Answers

How do you manage your bank mandates / list of signatories?

Asked by Michael Anderson | April 19, 2010 in Auditing | Open

“Managing lists of bank accounts and signatories is typically the responsibility of the Treasury group. Unfortunately, the update of this information is normally a manual process and should involve all subsidiaries of the organization. Hopefully, this is performed at least quarterly so that the Corporate office is aware of the banking arrangements. Note: Policy may require Corporate approval of all new bank accounts and changes thereof to existing accounts thus keeping Corporate in the loop. Also, I have seen this control (i.e., Treasury updates list of bank accounts and signatories on a quarterly basis) included in the SOX 404 list of key controls thus providing monitoring of the effectiveness of the control. Hope this helps.......if you would like to discuss further, just let me know.”

How can I do cumulative totals in Excel?

Asked by anil arora | March 7, 2010 in Accounting | Open

Your public answer:

“You could also use pivot tables in Excel. These tables summarize all of the information in a given data set anyway you want. If you want to count the number of transactions in population or average value or simply sum to the totals. All of this is at your fingertips and the data can be manipulated in a matter of minutes. Hope this helps!”

Automated Controls and Automated Control Testing

Asked by Richard Fowler, CISA, CFE, CICA 2nd | March 8, 2010 in Auditing | Closed

Your public answer:

“Hi, In the example listed above, you are probably taking snapshots of the configuration to verify if the settings are correct (a very common audit procedure); more than likely your procedures require to only test this once or perhaps twice a year. Unfortunately, this approach is deficient as you are only taking a snapshot. If the configuration changes tomorrow and changed back the next day, how will you know? This where the use of a continuous monitoring (CM) / continuous auditing (CA) tool facilitates the audit process. In this example, snapshots are no longer necessary other than to perform the initial baseline. Subsequent to the baseline, the automated control will alert you anytime the 3 way match configuration changes, which will enable you to audit the change as it occurs (which in this instance should be rare). Automated controls can be used in a variety of ways ---> monitor changes parameters settings, changes to critical transaction access, segregation of duties conflicts (access and transaction perspective), specific data sets such as journal entries, invoice transactions, inventory returns, inventory adjustments, disbursements, new hires, terminations, etc. I could go on and on as there is really no limit as to what can be monitored. Quite frankly, if it is stored in database, it can be monitored. Hope this helps!”

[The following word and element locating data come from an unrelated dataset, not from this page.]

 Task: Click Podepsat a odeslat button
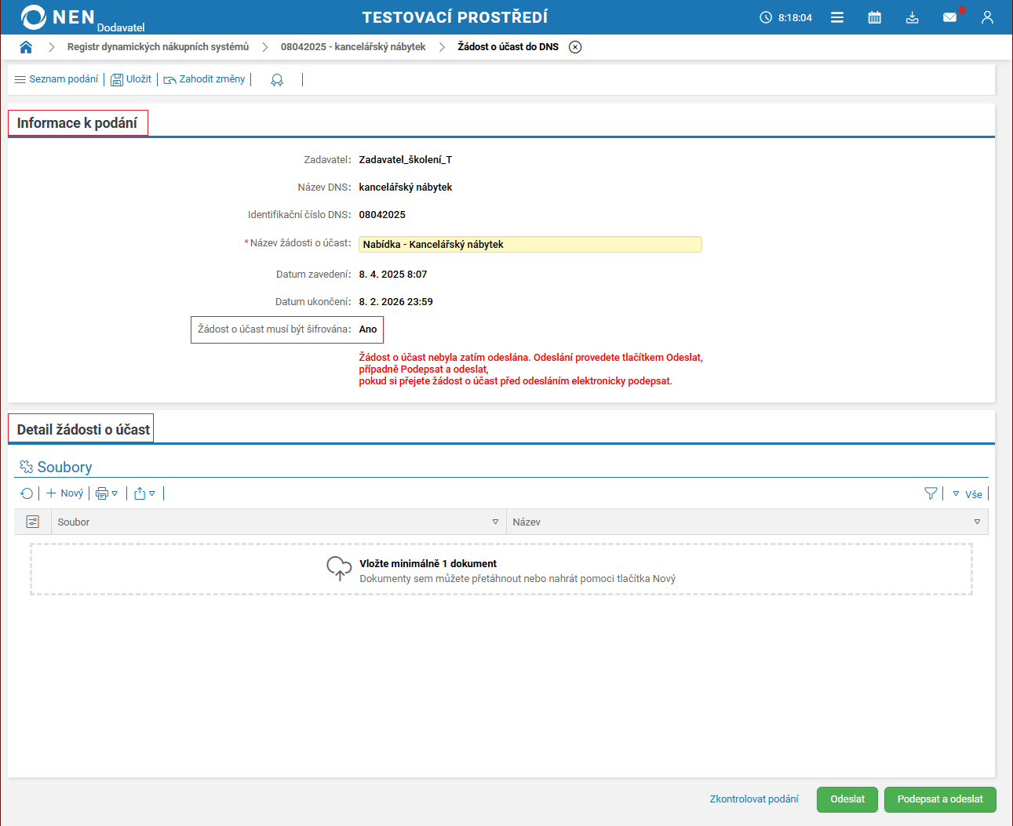pos(939,799)
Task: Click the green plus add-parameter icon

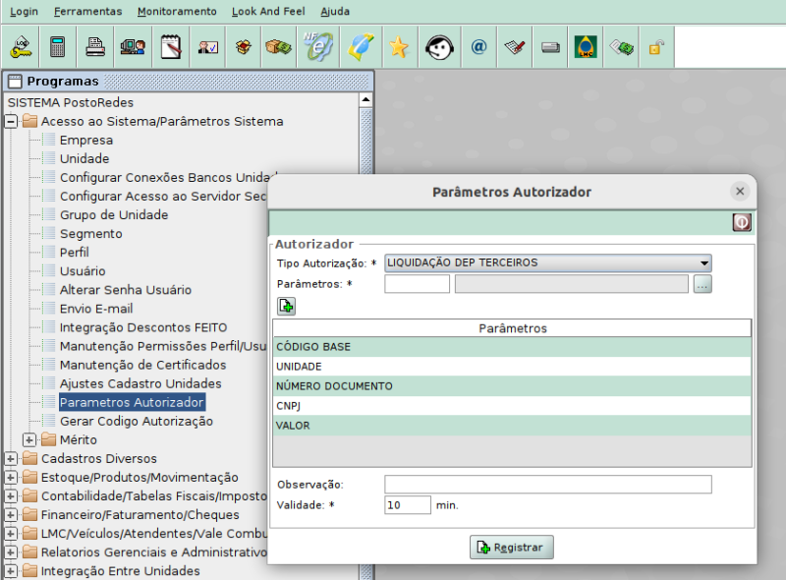Action: (x=285, y=306)
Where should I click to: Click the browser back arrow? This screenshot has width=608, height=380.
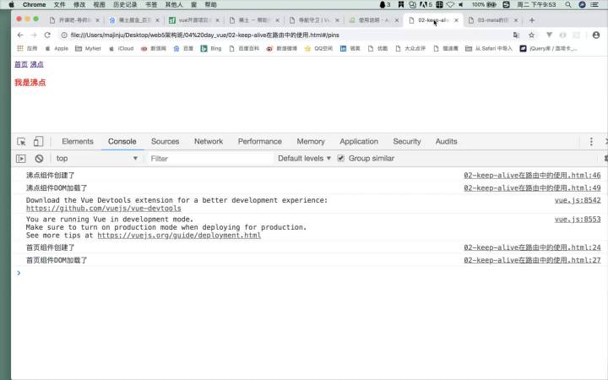[x=20, y=35]
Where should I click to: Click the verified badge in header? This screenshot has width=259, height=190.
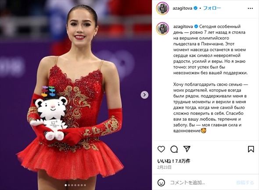pos(195,8)
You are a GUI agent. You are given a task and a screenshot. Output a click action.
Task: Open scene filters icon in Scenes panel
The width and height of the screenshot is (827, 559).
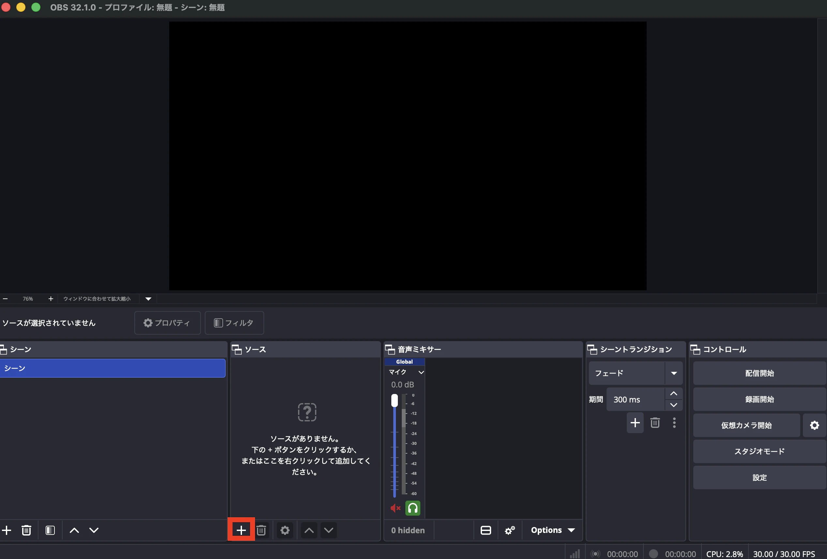(x=50, y=530)
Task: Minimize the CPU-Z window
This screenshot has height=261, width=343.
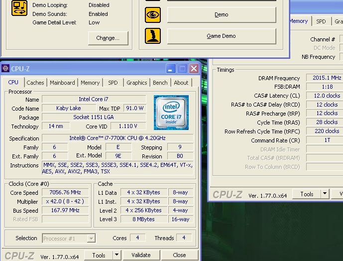Action: (x=171, y=69)
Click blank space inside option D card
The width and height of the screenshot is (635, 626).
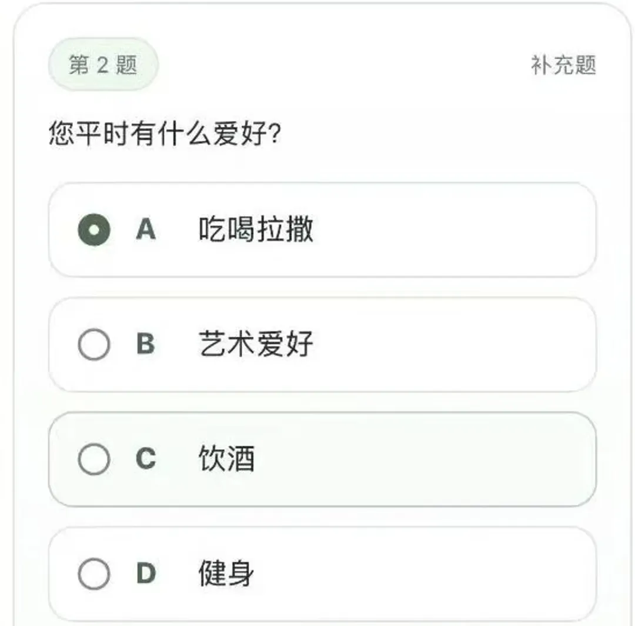pos(459,574)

SAP Transaction Code Explanations

Asked by Jim Kaplan CIA CFE 1st | June 19, 2008 in Auditing | Open

Your public answer:

“See my answer sent separately......but here is a recap: The quickest and easiest way is to ask the company's IT department. Even in our small company, we have several SAP IT analysts who are experts in the respective areas (MM, SD, FI modules, etc.). There is also a report (RBE report) that can easily be run to see who is actually running the transaction. You could just as easily run an access report to see who has access to the transaction as well. Then simply contact said person and ask them when and why they use this transaction. In our company, no one uses this transaction (no one assigned). In addition, our description for this transaction states to "maintain table T047M". Obviously, I do not know what data is maintained in this table but since no one has access, there is no issue. With regards to if a user can view/change/create the transaction, you need need to understand how security operates in a SAP environment. First, you have it at the transaction level but then you further assign access at the authorization object and activity level. Therefore, I suggest this person talk the security admin person there. As for the website, I am not aware of any. I simply follow the above steps (doesn't take too long) to gain an understanding of the transaction (what is it used for, who uses it and how is it locked down). I attached a security memo that we have written internally. Hope this helps.”